_Problem description_: Can you copy everything from the line containing "Ave street label?" down to the line containing "tap(599, 355)", with "Click" replaced by "Press" throughout and nothing else altered?

[Extracted records start]

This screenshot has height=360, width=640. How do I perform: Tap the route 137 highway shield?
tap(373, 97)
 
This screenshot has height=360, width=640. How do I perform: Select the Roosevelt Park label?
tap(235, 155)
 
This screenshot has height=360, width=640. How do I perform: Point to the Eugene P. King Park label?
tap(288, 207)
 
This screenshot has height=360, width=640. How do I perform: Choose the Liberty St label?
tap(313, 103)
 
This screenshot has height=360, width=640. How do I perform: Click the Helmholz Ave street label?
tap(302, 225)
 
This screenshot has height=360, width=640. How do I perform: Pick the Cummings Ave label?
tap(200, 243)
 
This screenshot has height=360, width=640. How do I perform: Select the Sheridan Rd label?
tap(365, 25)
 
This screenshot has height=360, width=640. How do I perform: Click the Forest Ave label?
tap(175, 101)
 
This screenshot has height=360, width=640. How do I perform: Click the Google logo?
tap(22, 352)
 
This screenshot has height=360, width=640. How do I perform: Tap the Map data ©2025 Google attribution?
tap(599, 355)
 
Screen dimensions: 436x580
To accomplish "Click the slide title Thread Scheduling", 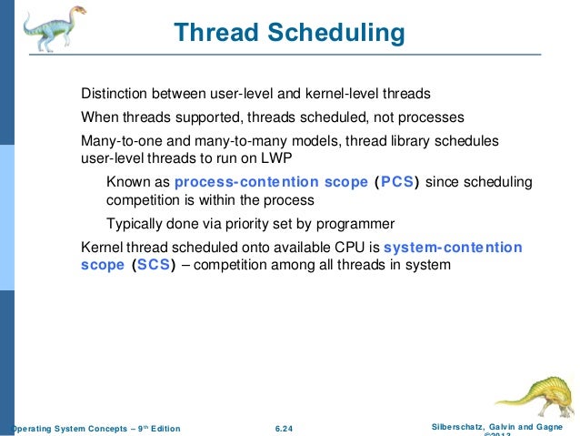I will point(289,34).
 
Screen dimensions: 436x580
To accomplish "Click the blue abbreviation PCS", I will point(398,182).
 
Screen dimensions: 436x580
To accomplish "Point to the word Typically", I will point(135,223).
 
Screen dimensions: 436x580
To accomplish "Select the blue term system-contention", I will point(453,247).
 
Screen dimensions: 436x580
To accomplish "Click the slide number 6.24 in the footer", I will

[Extracted records end]

_The solution_:
This screenshot has height=360, width=640. How do I perform: Press the Helmholz Ave street label?
tap(302, 225)
 
This screenshot has height=360, width=640. How do I perform: Pick the Cummings Ave label?
tap(200, 243)
 
This screenshot has height=360, width=640. How do I perform: Select the Sheridan Rd label?
tap(365, 25)
 
This screenshot has height=360, width=640. How do I perform: Press the Forest Ave label?
tap(175, 101)
 
This screenshot has height=360, width=640. How do I perform: Press the Google logo?
tap(22, 352)
 
This screenshot has height=360, width=640. How do I perform: Tap the Map data ©2025 Google attribution?
tap(599, 355)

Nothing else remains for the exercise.